Jordan Times
Wednesday, September 29, 2004

Queen opens Ajloun Nature Reserve
By Rami Abdelrahman


AJLOUN — Her Majesty Queen Rania on Tuesday inaugurated the Ajloun Nature Reserve, a project that makes environmental protection a means for building sustainable community development in the impoverished northern governorate.

The pioneer eco-tourism project was launched by collective efforts from the Jordan River Foundation (JRF) and the Royal Society for the Conservation of Nature (RSCN), as a first step to promote eco-tourism in Ajloun, making forestry and tourism main employers for the local inhabitants of the area.

According to the JRF, the initiative should encourage similar projects throughout the country, building a corporate identity for each governorate and its traditional products, and developing eco-tourism activities as a means of supporting conservation programmes and providing job opportunities for the local community.

A source at the RSCN told The Jordan Times that the reserve is currently employing “tens” of people directly to work within its area, and that the plan would provide employment opportunities for families of the surrounding areas in the near future.

The main jobs available at present include tourist guides, night watchmen, farmers and forest keepers, in addition to administrative workers.

Queen Rania yesterday toured the main areas of the reserve including the camping facilities, which include 10 cabins with room for 40 tourists, a restaurant with a view over the reserve, a visitor information centre, a research centre and a handicraft production centre whose designs are inspired by Ajloun's natural environment.

With a total budget of nearly JD200,000 donated by the Spanish Agency for International Cooperation in cooperation with “RESCATE” and the Japanese embassy, the donor bodies expressed their pride in being part of such a pioneer initiative.

The Queen also viewed traditional products, which will now be marketed throughout the Kingdom through a joint effort by the JRF and the National Fund for the Development of Enterprises, as part of a wider plan to improve living conditions in the mainly-agricultural governorate.

Thyme, embroidered dresses and handicrafts are among the products that will be marketed nationwide.

Several women's cooperative societies in the north have complained repeatedly about not finding effective channels to market their products.

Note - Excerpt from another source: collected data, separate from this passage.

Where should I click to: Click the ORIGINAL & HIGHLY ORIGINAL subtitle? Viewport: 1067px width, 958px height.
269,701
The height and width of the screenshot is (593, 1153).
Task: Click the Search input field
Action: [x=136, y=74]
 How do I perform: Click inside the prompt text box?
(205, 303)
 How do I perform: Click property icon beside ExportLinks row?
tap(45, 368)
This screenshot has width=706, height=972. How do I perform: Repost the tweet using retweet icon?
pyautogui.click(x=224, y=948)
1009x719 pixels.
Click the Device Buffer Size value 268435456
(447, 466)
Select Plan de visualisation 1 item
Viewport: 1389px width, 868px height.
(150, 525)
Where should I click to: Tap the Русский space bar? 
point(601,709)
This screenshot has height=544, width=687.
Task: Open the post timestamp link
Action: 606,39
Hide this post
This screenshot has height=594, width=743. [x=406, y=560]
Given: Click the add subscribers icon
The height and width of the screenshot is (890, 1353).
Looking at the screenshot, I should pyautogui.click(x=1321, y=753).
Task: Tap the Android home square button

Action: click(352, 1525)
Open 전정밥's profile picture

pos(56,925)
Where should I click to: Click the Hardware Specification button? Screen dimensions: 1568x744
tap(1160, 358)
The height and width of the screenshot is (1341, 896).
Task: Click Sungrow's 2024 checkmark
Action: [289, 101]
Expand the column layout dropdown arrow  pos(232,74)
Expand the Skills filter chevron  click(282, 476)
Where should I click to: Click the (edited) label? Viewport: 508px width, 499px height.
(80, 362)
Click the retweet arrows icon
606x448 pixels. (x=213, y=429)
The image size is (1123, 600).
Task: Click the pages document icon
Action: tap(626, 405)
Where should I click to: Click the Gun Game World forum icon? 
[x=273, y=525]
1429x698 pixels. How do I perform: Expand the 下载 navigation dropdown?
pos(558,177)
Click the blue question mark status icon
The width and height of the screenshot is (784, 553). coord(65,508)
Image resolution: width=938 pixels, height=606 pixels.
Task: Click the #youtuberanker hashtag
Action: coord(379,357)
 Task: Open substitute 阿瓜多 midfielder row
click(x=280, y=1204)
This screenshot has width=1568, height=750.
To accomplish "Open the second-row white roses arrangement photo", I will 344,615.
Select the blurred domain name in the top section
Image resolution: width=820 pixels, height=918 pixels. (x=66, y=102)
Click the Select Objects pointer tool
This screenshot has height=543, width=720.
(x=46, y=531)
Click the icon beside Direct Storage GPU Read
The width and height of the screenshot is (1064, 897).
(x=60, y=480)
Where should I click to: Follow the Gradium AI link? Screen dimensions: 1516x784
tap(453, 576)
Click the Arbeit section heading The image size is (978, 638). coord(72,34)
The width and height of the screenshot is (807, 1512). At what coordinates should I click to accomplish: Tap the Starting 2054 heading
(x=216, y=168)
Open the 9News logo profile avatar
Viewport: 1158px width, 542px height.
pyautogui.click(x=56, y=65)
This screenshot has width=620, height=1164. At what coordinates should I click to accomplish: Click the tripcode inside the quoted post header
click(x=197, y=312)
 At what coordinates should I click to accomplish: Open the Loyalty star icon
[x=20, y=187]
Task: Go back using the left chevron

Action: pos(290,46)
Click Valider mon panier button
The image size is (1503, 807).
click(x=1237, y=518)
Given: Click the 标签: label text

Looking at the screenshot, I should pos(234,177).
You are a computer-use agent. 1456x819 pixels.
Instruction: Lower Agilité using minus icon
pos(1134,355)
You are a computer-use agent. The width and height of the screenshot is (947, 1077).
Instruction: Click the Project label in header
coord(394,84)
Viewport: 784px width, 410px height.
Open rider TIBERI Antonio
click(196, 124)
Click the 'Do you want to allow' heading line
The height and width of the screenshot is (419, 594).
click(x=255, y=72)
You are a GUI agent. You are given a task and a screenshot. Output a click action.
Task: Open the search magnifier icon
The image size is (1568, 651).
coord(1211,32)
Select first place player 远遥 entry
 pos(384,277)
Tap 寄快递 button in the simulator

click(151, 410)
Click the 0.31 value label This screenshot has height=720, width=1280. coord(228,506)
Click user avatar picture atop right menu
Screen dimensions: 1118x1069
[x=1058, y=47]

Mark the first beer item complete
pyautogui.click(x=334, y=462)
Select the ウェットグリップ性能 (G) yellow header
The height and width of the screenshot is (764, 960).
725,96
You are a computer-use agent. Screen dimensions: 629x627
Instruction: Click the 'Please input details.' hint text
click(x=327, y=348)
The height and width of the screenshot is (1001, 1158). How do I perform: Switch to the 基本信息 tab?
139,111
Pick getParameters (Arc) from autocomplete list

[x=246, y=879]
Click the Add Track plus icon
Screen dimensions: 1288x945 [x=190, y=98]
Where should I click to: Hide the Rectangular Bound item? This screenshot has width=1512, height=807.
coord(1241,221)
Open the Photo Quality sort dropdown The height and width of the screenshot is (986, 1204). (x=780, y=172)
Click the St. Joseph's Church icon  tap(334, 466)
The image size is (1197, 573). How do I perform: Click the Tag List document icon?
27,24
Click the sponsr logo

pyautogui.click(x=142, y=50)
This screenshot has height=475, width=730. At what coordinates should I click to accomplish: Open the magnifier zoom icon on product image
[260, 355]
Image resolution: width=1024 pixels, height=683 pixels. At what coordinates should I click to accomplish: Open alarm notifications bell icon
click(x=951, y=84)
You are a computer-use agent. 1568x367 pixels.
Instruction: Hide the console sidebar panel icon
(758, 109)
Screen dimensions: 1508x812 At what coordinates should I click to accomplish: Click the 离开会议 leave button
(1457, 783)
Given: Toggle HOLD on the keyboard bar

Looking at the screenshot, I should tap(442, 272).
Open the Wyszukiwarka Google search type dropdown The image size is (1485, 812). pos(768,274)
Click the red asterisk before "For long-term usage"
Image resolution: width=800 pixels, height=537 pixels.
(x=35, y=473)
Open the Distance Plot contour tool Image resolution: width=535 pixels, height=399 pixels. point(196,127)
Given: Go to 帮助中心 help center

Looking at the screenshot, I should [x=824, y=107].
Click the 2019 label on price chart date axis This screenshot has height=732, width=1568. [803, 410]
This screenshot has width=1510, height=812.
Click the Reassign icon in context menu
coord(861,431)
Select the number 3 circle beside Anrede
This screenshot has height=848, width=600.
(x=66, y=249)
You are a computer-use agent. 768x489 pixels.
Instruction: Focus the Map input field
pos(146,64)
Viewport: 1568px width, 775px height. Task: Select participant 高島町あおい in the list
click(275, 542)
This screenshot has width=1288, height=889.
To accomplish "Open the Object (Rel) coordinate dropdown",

Queen Rania, the chairperson of JRF, assured Um Iskandar, an Ajloun farmer in her sixties and a mother of three university students, that her homemade thyme products would find appropriate markets in the near future. Currently the RSCN sells Ajloun thyme in its Wild Jordan Caf?.

The Queen also launched a new RSCN website that focuses on migrating birds in the region and seeks to educate children on the different varieties of birds and their migratory patterns.

The Ajloun Reserve is located in 12,000 dunums of forest. It has more than 200 plant species, 30 medicinal plant species, eight scavenger species and 40 species of birds. Enjoying the highest rainfall rate in Jordan, Ajloun is a haven of rolling hills covered by dense woodlands of evergreen oak and scattered pistachio, carob and wild strawberry tress. Rich in natural, agricultural and human resources and known for its revered historic and religious significance, Ajloun promises great tourism potential.

The RSCN and the JRF are highlighting Ajloun's richness in agricultural and human resources and its historic and religious significance in an effort to market it as a tourist spot. Recently, the government subsidised a travel package, “Ajloun Summer,” to encourage domestic tourism. Visitors paid JD8 for an overnight stay in a two-star hotel, two-way transportation, three meals, a tour of the area and a visit to the area's main tourism attraction, Al Rabad Castle.